Is moving overseas a requirement for success in academia?

‘If you want to be successful in academia, you need to be willing to move to wherever the jobs are. It’s a sacrifice you have to make’

I’ve lost count of the number of advice columns, job application advice talks and conversations with mentors which begin with some variation on this theme. The academic job market is saturated with a large quantity of extremely talented individuals vying for a small number of job opportunities. For almost all young academics, staying in one location, or even in one country, is not only seen to be impossible, but actively discouraged. The universal advice given to everyone is move overseas.

Does moving countries for a job opportunity automatically make an individual more worthy of the job in question, irrespective of ability or experience? Should we be discouraging individuals from attempting to build a solid foundation for their personal lives on which their career can be build in favour of uprooting one’s entire existence?

I have emigrated twice. But what did emigrating teach me? I was exposed to new cultures and experiences I would not otherwise have experienced. It made me more tolerant, more understanding of difference and much more appreciative of the power of diversity. For me, most importantly, emigrating (once in particular for a ‘better’ opportunity as a PhD student) taught me that self-development and growth as a scientist does not necessarily come from moving to a new location.

However, it is rarely acknowledged that for many of us, emigration is a deeply traumatic experience. Disenfranchised grief is rarely discussed, but an extremely common result of emigration and not an experience I would wish on anybody. Is it right to force ’self-development’ through trauma?


When we give advice to young academics, we have to also acknowledge that the ability to emigrate and move freely is a significant privilege. The personal circumstances of individuals who are part of minority groups will often make emigration inaccessible. Can an individual with a disability or chronic health condition get the appropriate medical care and insurance when far from home? What about the financial burden of emigration? What about those academics who have families, who would be required to uproot children in order to continue their careers? Not all countries are accepting and welcoming of transgender individuals or those in same-sex relationships, and to emigrate would put individuals in danger or at risk of persecution. Not to mention the fact that many immigrants in various countries may be subject to racial abuse and at worse, violence.

The advice that ‘it is best to move overseas for your career’ comes from a place of privilege, and this option is not available to everyone. The narrative that the best academics have spent time overseas is disadvantaging underrepresented minorities for whom freedom of movement isn’t an option. I think dismantling this narrative is one way to achieving greater equity and representation in the academic community.

I think we need to change the narrative that one has to emigrate to be successful.

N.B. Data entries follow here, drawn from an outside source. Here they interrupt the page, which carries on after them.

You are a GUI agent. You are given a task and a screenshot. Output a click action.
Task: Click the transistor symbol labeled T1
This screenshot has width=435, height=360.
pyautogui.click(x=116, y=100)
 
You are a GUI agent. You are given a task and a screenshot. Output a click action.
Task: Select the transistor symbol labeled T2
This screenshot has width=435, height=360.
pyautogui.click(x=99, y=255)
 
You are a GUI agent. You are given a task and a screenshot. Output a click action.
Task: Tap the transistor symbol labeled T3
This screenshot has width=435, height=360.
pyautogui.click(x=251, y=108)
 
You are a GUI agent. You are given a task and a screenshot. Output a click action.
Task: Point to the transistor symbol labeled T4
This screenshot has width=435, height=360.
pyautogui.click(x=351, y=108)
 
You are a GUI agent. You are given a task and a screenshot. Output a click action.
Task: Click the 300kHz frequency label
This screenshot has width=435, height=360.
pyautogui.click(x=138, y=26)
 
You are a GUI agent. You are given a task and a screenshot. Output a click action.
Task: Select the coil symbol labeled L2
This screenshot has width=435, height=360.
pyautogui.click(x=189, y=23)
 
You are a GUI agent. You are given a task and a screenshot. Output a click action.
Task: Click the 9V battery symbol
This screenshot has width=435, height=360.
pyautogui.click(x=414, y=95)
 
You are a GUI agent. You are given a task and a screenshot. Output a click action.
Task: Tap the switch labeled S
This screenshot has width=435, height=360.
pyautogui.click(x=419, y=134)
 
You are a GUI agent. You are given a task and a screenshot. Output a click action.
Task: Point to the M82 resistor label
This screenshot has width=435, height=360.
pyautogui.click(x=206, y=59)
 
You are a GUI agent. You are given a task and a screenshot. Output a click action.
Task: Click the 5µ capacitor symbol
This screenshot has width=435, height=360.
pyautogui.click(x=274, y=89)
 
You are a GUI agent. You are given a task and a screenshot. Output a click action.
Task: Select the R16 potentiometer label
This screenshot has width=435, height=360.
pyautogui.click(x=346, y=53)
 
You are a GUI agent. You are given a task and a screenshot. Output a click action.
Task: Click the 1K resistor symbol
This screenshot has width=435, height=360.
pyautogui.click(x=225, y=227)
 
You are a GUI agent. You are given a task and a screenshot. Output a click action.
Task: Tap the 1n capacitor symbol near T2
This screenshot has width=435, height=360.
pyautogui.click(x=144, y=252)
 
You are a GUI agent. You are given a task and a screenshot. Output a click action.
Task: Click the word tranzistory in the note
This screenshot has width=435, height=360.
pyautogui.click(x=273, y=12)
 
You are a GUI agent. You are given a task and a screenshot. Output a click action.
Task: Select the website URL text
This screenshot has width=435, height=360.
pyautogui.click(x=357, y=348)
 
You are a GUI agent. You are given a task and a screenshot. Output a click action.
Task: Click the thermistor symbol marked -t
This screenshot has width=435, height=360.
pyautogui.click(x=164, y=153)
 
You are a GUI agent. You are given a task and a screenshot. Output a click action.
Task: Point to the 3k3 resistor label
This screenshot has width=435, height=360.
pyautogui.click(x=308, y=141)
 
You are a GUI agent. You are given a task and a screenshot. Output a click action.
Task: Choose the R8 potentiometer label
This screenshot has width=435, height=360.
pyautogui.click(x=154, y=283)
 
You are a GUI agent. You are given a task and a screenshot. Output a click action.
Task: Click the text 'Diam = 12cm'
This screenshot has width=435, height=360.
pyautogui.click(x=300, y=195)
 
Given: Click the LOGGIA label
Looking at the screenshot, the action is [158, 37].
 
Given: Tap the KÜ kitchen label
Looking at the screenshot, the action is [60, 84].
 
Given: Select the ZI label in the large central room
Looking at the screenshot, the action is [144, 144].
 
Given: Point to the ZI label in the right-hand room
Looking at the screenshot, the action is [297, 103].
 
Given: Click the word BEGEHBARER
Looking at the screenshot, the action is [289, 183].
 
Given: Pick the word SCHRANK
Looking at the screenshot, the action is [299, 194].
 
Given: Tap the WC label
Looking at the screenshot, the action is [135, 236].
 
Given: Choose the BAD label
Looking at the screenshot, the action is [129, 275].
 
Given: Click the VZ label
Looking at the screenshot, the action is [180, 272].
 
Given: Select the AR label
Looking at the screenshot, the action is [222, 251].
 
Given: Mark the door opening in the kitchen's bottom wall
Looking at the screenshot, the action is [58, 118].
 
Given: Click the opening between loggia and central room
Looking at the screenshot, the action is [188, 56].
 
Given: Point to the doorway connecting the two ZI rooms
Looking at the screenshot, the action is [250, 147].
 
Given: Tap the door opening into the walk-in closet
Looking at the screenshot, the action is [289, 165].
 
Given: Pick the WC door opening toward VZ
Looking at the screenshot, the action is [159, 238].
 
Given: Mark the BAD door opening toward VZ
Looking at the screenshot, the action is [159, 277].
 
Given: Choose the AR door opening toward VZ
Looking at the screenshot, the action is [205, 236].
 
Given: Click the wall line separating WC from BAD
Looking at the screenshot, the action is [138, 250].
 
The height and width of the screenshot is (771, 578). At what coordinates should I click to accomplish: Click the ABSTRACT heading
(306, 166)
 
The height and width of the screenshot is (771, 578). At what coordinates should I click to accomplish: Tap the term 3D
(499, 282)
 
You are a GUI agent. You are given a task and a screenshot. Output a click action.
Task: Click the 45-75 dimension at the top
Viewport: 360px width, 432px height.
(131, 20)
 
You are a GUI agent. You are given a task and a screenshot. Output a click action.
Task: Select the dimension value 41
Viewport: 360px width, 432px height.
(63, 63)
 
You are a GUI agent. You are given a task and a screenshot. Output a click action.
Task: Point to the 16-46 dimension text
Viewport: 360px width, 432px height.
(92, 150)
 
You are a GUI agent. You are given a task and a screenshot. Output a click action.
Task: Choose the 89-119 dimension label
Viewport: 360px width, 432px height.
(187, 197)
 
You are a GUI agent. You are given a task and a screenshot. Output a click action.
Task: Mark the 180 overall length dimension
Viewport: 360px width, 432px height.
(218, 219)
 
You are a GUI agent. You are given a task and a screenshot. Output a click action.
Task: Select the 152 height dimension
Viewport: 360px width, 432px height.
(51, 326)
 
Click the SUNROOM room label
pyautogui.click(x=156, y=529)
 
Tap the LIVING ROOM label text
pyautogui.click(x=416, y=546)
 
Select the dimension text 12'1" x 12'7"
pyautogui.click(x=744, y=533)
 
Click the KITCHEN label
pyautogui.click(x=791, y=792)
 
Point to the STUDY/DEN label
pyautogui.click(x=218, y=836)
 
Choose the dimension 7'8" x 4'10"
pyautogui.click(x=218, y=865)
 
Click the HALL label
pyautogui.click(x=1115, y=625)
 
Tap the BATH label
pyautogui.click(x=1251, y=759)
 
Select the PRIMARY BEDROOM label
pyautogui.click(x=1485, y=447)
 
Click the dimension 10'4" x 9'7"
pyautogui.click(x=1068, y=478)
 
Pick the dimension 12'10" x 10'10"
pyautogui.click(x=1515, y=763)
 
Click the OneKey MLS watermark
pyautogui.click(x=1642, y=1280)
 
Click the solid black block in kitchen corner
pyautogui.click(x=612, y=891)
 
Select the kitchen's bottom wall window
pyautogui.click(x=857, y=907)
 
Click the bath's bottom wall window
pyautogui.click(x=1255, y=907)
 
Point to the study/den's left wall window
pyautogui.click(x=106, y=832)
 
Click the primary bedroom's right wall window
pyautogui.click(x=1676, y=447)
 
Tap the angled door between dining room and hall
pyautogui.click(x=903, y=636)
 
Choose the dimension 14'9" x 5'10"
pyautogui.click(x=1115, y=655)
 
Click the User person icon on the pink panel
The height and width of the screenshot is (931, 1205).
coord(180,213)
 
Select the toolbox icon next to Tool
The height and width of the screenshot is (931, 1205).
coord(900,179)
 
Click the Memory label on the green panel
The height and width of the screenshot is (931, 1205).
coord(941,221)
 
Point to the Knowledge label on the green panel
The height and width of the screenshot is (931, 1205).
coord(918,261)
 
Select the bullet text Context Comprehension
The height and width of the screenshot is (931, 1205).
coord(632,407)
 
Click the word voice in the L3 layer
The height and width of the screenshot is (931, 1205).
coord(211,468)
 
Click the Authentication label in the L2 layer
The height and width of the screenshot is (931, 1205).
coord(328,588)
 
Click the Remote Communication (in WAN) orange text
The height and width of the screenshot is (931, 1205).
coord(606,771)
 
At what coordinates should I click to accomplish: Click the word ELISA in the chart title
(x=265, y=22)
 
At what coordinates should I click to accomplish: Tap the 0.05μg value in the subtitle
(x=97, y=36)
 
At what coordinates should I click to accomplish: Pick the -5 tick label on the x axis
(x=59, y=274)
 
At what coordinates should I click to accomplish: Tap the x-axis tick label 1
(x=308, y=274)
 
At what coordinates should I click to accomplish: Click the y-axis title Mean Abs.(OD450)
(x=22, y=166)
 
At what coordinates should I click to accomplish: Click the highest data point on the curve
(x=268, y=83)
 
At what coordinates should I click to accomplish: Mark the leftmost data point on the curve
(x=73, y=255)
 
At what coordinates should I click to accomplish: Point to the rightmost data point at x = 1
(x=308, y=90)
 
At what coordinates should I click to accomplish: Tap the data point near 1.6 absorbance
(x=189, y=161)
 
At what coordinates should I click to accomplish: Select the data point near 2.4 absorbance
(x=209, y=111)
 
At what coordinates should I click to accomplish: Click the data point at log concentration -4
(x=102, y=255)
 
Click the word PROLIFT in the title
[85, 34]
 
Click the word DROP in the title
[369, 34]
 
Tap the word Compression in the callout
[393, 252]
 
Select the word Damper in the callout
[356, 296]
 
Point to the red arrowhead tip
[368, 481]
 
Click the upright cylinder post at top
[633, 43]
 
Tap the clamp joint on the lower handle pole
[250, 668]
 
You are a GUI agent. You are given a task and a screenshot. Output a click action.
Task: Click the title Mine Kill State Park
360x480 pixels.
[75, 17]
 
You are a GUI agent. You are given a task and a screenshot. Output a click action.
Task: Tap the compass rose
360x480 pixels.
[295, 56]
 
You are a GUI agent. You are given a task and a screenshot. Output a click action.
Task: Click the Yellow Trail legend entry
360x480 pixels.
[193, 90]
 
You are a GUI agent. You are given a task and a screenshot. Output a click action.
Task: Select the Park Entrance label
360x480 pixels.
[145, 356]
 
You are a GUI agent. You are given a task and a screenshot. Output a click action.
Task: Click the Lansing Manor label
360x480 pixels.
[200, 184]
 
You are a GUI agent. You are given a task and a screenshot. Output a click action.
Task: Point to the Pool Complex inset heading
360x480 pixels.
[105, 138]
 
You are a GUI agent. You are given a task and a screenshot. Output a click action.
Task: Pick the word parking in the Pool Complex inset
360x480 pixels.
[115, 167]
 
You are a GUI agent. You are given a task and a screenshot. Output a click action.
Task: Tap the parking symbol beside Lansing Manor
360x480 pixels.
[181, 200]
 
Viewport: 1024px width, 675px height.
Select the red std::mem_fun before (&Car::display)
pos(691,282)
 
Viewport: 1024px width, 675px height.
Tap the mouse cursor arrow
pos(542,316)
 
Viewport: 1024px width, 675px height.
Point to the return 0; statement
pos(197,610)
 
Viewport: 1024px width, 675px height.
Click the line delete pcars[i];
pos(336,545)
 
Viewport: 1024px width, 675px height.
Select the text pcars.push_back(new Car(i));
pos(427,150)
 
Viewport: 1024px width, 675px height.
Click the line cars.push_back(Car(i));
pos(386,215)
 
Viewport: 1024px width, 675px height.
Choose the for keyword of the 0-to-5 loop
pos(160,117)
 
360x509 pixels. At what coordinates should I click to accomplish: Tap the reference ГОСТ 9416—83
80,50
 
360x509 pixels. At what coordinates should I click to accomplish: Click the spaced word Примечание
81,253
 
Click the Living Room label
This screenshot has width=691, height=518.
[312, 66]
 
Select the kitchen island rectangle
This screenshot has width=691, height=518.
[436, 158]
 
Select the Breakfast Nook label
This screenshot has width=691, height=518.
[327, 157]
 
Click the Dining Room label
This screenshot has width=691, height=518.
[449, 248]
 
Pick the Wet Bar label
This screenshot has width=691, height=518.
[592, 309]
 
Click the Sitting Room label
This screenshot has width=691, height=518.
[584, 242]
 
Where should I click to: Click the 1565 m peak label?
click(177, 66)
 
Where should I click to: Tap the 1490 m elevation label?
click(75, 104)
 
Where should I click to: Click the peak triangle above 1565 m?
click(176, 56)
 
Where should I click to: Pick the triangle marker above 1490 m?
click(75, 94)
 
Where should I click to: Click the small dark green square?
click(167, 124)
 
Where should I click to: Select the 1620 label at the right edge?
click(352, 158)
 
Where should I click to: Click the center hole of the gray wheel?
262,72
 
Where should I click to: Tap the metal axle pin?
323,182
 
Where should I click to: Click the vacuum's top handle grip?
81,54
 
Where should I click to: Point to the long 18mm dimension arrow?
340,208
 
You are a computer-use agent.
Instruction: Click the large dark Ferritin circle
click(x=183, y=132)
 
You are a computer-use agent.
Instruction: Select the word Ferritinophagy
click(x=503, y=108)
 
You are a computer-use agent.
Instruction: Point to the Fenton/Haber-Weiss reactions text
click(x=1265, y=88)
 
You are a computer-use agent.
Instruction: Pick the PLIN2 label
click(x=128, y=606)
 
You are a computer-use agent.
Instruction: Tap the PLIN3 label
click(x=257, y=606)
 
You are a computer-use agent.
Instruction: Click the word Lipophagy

Personally, I believe that a willingness to learn new things, explore new challenges, and build an exciting research program doesn’t necessarily result from moving far from one’s home. All of these things come from within the individual, and from the relationship between the individual and their mentor. They are independent of location. What’s more, it is entirely possible for an individual to become ‘entrenched’ in a way of thinking being despite moving halfway across the world. Equivalently, it’s entirely possible for someone with a solid foundation in a familiar location to take on new challenges and actively seek out new experiences and career development.

The idea that young academics have to uproot their entire lives, place important personal relationships under strain, and in some cases subject themselves and their families to the trauma of relocation in order to be ’successful’ or demonstrate ‘devotion’ or ‘commitment’ to their careers is wrong. Sometimes, we need to define ’success’ as recognising ones own priorities. If that priority is not uprooting one’s entire life, abandoning a developed support network and choosing to pursue a job opportunity close to ‘home’, then we need to understand that and work to accomodate it.

Let’s end the narrative of requiring the abandoning of one’s home for academic ’success’. Sometimes, a solid, unshakable foundation is the best place for someone to learn, grow and flourish in their career.

Postscript: I was fortunate enough to find a job in the same country as I completed my PhD, and I was also fortunate enough to emigrate between my undergraduate degree and my PhD.

However, I was also ready to walk away from my academic career if I could not find an academic job here in Australia. This made finding an academic position orders of magnitude harder. This blog is my personal opinion, which is that getting a job in a country where you are already established is harder largely because there is an expectation that academics have to be highly mobile and willing to uproot their families.

I’d like to dismantle this, as I think it comes from the fact that academics were traditionally single men or men whose families had to adhere to the whims of the father figure. Freedom of movement is an accessibility issue that is limiting opportunities for URMs in academia.

I have been waiting to publish this blog since I was asked a pointed question about “what was wrong with all my collaborators in Germany and why wasn’t I moving there?” during an interview for a job I ultimately did not get at my PhD institution. The question seemed to imply there was something wrong with me seeking a job at an institution where I felt at home. I challenged it in the interview with many of the points I stated here. I hope if anyone is asked a similar question, this will give them the confidence to challenge an unnecessary narrative we’ve been buying into for too long.